◆ **Problem statement**: Reproduce the records exactly, beginning with their first line and ending with the line that contains "You are a computer-use", and output nothing more.

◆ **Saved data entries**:
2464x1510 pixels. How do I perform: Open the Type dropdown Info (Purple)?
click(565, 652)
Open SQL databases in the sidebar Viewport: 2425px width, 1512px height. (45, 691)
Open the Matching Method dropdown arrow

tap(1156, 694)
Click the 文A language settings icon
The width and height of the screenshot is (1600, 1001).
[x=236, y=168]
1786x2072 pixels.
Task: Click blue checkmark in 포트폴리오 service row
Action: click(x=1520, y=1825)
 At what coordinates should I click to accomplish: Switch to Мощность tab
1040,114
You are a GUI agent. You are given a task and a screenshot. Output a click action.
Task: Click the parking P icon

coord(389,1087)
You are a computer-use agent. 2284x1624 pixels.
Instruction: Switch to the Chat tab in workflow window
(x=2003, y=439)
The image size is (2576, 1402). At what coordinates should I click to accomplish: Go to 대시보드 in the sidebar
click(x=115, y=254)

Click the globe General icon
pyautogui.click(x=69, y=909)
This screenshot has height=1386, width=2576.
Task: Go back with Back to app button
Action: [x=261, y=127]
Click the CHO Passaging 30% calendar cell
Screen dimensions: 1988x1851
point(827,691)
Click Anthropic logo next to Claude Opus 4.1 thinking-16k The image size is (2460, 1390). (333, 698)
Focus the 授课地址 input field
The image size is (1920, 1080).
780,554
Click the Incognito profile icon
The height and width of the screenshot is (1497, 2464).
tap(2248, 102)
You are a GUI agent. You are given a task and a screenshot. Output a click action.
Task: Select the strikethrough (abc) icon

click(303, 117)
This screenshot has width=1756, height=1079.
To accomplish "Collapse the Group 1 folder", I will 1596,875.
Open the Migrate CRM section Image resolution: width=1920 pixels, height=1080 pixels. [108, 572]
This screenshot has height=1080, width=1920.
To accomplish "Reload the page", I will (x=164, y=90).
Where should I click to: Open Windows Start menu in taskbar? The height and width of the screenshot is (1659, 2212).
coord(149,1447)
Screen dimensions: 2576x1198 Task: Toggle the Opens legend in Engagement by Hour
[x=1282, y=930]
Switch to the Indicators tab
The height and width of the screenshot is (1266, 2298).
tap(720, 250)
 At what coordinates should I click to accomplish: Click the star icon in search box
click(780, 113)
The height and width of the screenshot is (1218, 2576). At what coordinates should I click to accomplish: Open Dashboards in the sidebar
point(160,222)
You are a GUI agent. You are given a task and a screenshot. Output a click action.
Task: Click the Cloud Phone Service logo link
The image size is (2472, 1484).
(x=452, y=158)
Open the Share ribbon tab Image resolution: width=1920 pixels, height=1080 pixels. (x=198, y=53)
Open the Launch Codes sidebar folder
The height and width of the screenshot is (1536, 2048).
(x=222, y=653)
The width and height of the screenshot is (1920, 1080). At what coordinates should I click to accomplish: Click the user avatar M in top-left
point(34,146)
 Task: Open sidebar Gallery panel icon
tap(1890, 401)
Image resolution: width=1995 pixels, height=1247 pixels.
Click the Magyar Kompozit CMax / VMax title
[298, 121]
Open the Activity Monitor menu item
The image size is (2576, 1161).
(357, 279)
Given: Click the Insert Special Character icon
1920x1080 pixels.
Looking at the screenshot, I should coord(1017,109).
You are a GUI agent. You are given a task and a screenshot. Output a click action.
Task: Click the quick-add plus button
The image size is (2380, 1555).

◆ **Response box**:
2464x1510 pixels. How do I perform: Open the Type dropdown Info (Purple)?
click(565, 652)
Open SQL databases in the sidebar Viewport: 2425px width, 1512px height. (45, 691)
Open the Matching Method dropdown arrow

tap(1156, 694)
Click the 文A language settings icon
The width and height of the screenshot is (1600, 1001).
[x=236, y=168]
1786x2072 pixels.
Task: Click blue checkmark in 포트폴리오 service row
Action: click(x=1520, y=1825)
 At what coordinates should I click to accomplish: Switch to Мощность tab
1040,114
You are a GUI agent. You are given a task and a screenshot. Output a click action.
Task: Click the parking P icon

coord(389,1087)
You are a computer-use agent. 2284x1624 pixels.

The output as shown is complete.